Порой из памяти пропадает такая мелочь, но потеря ее оборачивается трагедией: Гумберт, сам не запомнив автомобильный номер их неуловимого преследователя, впервые ударяет Лолиту — дает ей «наотмашь <...> здоровенную плюху, смачно пришедшуюся на ее теплую твердую маленькую скулу» — за то, что та правильный номер не сохранила. За этим следует буря раскаяния, «пресмыкание любви» — но что-то действительно непоправимое уже свершилось, и, как говорит сам Гумберт, «все это было ни к чему. Мы оба были обречены».

Ван Вин, прощаясь с повзрослевшей, замужней Адой, «кричит ей шепотом»: «Вытри шею!» — и одновременно спрашивает себя (и читателя): «Кто и где в этой повести, в этой жизни тоже пытался кричать шепотом?» Забыв, что этот отчаянный «крик шепотом» принадлежит Люсетте, которая тщетно пыталась добиться его взаимности или хотя бы искренности, Ван невольно выдает нам то, что он не помнит о трагедии Люсетты: ни о ее смерти, ни о своей вине. Его реальность, таким образом, не включает в себя что-то невероятно важ-
ное, — какая-то часть мира, где есть сострадание, совесть, милосердие, доброта, оказывается изъятой из его демонически прекрасной и такой целостной на первый взгляд жизни. Ко всему прочему, цепочка подобных событий, одни из которых стали воспоминаниями, а другие происходят в настоящем, напоминает нам о важнейшей категории, которая появилась в искусстве и науке ХХ века, — серийности: серийности мышления, сознания, времени3.  Серийность ситуации в данном случае в том, что теперьВан Вин оказывается на месте Люсетты, а Ада — на месте Ван Вина, теперь он пытается добиться от Ады того, чего она не хочет ему дать: искренности, согласия на переезд от мужа, верности, понимания, в итоге — любви. Забытое героем воспоминание словно моделирует его будущее — так мстит вероотступникам грозная набоковская Мнемозина.

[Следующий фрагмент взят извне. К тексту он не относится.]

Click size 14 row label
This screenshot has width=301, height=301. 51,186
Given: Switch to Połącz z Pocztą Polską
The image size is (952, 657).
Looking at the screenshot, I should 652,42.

Другой герой Набокова, Пнин, совершенно сознательно уничтожает память о своей первой любви, потому что для Пнина невозможно существовать с мыслью, что ту девушку, с ее чудесными глазами и улыбкой, увезли в вагоне для скота в концлагерь и умертвили инъекцией фенола в сердце. Мир может быть пригодным для существования, только если подобного в нем не происходило. В романе возникает совершенно иная реальность, отличная от наполненного курьезами и комическими ситуациями настоящего, в котором Пнин читает лекции, общается с коллегами, с бывшей женой и т. д., — когда герой позволяет себе погрузиться в воспоминания, так или иначе связанные с Мирой.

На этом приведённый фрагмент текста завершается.